• Set task: Continue the passage on Russian military forces in the former Soviet states and their radio traffic from the point where it stops.

-- Start Document --

Within the CIS there are a number of unions of CIS members, which of course all are dominated by Moscow, like GRVZ (Transcausian Group of Russian Troups), the CISPKF (CIS Peacekeeping Forces), OGRF (Operational Group of Russian Forces), JPKF (Joint Peacekeeping Force in South Ossetia), etc. They all are military organisations, and you never know when and how they will communicate with their HQ.

We are far away from a withdrawing of Russian troops of the FSU (Former States of the Sovjet Union) - the contrary is the case. RUS ground forces today are in Armenia, Georgia and Tajikistan. RUS AF is in Armenia, Georgia, Kazakhstan, Kyrgystan, Tajikistan and Ukraine. RUS Ny is in Belarus, Kyrgystan, Ukraine, Syria and Azerbajian. This does not include reconnaissance troups like the 64th Signal Battalion of Georgia in Abkhasia or the 15th Signal Regiment of Moldova in Tiraspol. And they all may be heard somehow, sometimes on Shortwaves.....

This makes it extremely difficult to allocate stations to states or organisations. It may even be possible that the BSF Joint Forces (incl. TUR and ROM) do use the standard CIS PBL for Morse messages during joint exercises.

-- End Document --
-- Start Material provided --

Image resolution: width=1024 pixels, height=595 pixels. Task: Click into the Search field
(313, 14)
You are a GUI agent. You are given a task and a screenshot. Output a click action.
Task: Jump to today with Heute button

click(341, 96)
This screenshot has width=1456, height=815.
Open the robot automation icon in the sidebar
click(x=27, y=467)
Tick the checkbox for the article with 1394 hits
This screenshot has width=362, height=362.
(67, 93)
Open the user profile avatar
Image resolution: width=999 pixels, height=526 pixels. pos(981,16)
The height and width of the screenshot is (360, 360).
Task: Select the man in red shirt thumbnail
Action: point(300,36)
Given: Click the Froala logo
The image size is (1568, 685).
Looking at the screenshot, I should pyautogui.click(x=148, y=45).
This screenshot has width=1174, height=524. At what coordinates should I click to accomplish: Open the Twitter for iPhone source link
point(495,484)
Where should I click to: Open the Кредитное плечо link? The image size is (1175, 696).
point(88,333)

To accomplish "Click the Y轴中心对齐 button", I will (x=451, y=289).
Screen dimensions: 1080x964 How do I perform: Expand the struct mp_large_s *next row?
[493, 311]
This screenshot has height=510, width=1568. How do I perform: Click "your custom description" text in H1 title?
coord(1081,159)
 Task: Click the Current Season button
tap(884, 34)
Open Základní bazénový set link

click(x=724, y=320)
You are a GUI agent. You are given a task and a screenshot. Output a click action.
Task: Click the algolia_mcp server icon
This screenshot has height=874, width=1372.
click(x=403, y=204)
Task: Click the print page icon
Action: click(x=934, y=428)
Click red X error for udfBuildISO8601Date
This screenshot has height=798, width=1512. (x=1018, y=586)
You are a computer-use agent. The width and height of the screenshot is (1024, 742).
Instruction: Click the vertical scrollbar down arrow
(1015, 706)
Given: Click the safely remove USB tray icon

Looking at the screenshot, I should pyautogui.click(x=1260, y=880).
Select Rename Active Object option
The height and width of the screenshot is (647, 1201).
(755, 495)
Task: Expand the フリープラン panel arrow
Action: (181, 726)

-- End Material provided --

• Response to the exercise:
RDF might bring us some more findings, I hope to make first experiments next spring.

Kind regards

Fritz Nusser
Zuerich Switzerland

The Jim steps in with this comment:


All of that may well be true, but the Russian forces use MSK wherever in the CIS (or the world) they may be based.

The only other CIS nation using standard Russian message formats and procedures is, as far as is known, the Ukraine. So the date-time-group is a perfectly valid method of discriminating between the two. (Given that there have been no inordinate delays between origination and transmission which may lead to confusion.

Best wishes for the festive season.

73 de Jim (MPJ)"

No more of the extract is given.